• _Task_
Rewrite all of the items below, swapping "magnifier" for "magnifying glass" everywhere it occurs and keeping everything else the same.

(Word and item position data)
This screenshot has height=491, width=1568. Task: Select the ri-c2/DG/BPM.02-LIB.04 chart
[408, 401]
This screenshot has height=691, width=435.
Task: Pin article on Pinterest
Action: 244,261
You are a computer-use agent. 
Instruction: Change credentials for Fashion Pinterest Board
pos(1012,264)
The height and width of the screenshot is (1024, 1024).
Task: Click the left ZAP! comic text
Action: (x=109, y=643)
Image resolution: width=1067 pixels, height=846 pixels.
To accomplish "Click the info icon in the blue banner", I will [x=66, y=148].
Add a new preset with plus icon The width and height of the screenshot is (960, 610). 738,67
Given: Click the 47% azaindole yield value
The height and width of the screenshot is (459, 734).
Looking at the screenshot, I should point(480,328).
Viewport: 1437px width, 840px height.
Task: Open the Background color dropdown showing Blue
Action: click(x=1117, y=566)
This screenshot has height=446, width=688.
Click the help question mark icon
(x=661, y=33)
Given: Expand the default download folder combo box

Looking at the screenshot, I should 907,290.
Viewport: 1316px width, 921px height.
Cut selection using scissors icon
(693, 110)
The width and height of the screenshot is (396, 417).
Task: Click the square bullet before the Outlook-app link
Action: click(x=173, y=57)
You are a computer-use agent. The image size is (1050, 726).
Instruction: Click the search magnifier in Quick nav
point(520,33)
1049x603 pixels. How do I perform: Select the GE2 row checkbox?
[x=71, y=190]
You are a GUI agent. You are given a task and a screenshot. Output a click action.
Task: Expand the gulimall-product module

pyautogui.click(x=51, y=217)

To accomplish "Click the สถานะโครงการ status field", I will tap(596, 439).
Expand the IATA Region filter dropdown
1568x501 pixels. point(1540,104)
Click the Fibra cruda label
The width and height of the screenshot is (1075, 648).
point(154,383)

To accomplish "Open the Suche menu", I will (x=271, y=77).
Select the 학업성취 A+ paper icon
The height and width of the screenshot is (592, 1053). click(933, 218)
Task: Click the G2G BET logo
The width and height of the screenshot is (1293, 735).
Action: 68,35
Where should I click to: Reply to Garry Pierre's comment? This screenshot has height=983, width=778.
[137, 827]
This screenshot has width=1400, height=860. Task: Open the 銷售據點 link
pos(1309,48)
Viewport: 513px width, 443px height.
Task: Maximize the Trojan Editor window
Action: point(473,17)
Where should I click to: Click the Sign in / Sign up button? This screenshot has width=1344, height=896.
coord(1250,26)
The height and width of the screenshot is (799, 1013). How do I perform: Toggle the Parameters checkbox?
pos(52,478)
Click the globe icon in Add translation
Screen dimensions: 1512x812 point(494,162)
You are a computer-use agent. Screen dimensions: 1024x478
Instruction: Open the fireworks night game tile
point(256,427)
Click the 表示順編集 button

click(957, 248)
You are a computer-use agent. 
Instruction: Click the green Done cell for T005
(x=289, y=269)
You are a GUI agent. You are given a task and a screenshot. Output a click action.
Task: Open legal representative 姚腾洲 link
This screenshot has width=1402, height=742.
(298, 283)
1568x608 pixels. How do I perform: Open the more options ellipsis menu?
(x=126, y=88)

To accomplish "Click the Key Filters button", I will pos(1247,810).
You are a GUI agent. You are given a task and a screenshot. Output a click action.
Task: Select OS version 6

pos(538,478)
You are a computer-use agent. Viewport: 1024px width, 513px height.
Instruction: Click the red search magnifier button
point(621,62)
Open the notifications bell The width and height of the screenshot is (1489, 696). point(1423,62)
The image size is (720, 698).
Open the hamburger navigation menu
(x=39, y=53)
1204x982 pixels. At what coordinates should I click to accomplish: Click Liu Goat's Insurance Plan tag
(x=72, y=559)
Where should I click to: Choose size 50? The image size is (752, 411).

• _Response to this task_
This screenshot has height=491, width=1568. Task: Select the ri-c2/DG/BPM.02-LIB.04 chart
[408, 401]
This screenshot has height=691, width=435.
Task: Pin article on Pinterest
Action: 244,261
You are a computer-use agent. 
Instruction: Change credentials for Fashion Pinterest Board
pos(1012,264)
The height and width of the screenshot is (1024, 1024).
Task: Click the left ZAP! comic text
Action: (x=109, y=643)
Image resolution: width=1067 pixels, height=846 pixels.
To accomplish "Click the info icon in the blue banner", I will [x=66, y=148].
Add a new preset with plus icon The width and height of the screenshot is (960, 610). 738,67
Given: Click the 47% azaindole yield value
The height and width of the screenshot is (459, 734).
Looking at the screenshot, I should point(480,328).
Viewport: 1437px width, 840px height.
Task: Open the Background color dropdown showing Blue
Action: click(x=1117, y=566)
This screenshot has height=446, width=688.
Click the help question mark icon
(x=661, y=33)
Given: Expand the default download folder combo box

Looking at the screenshot, I should 907,290.
Viewport: 1316px width, 921px height.
Cut selection using scissors icon
(693, 110)
The width and height of the screenshot is (396, 417).
Task: Click the square bullet before the Outlook-app link
Action: click(x=173, y=57)
You are a computer-use agent. The image size is (1050, 726).
Instruction: Click the search magnifying glass in Quick nav
point(520,33)
1049x603 pixels. How do I perform: Select the GE2 row checkbox?
[x=71, y=190]
You are a GUI agent. You are given a task and a screenshot. Output a click action.
Task: Expand the gulimall-product module

pyautogui.click(x=51, y=217)

To accomplish "Click the สถานะโครงการ status field", I will tap(596, 439).
Expand the IATA Region filter dropdown
1568x501 pixels. point(1540,104)
Click the Fibra cruda label
The width and height of the screenshot is (1075, 648).
point(154,383)

To accomplish "Open the Suche menu", I will (x=271, y=77).
Select the 학업성취 A+ paper icon
The height and width of the screenshot is (592, 1053). click(933, 218)
Task: Click the G2G BET logo
The width and height of the screenshot is (1293, 735).
Action: 68,35
Where should I click to: Reply to Garry Pierre's comment? This screenshot has height=983, width=778.
[137, 827]
This screenshot has width=1400, height=860. Task: Open the 銷售據點 link
pos(1309,48)
Viewport: 513px width, 443px height.
Task: Maximize the Trojan Editor window
Action: point(473,17)
Where should I click to: Click the Sign in / Sign up button? This screenshot has width=1344, height=896.
coord(1250,26)
The height and width of the screenshot is (799, 1013). How do I perform: Toggle the Parameters checkbox?
pos(52,478)
Click the globe icon in Add translation
Screen dimensions: 1512x812 point(494,162)
You are a computer-use agent. Screen dimensions: 1024x478
Instruction: Open the fireworks night game tile
point(256,427)
Click the 表示順編集 button

click(957, 248)
You are a computer-use agent. 
Instruction: Click the green Done cell for T005
(x=289, y=269)
You are a GUI agent. You are given a task and a screenshot. Output a click action.
Task: Open legal representative 姚腾洲 link
This screenshot has width=1402, height=742.
(298, 283)
1568x608 pixels. How do I perform: Open the more options ellipsis menu?
(x=126, y=88)

To accomplish "Click the Key Filters button", I will pos(1247,810).
You are a GUI agent. You are given a task and a screenshot. Output a click action.
Task: Select OS version 6

pos(538,478)
You are a computer-use agent. Viewport: 1024px width, 513px height.
Instruction: Click the red search magnifying glass button
point(621,62)
Open the notifications bell The width and height of the screenshot is (1489, 696). point(1423,62)
The image size is (720, 698).
Open the hamburger navigation menu
(x=39, y=53)
1204x982 pixels. At what coordinates should I click to accomplish: Click Liu Goat's Insurance Plan tag
(x=72, y=559)
Where should I click to: Choose size 50? The image size is (752, 411).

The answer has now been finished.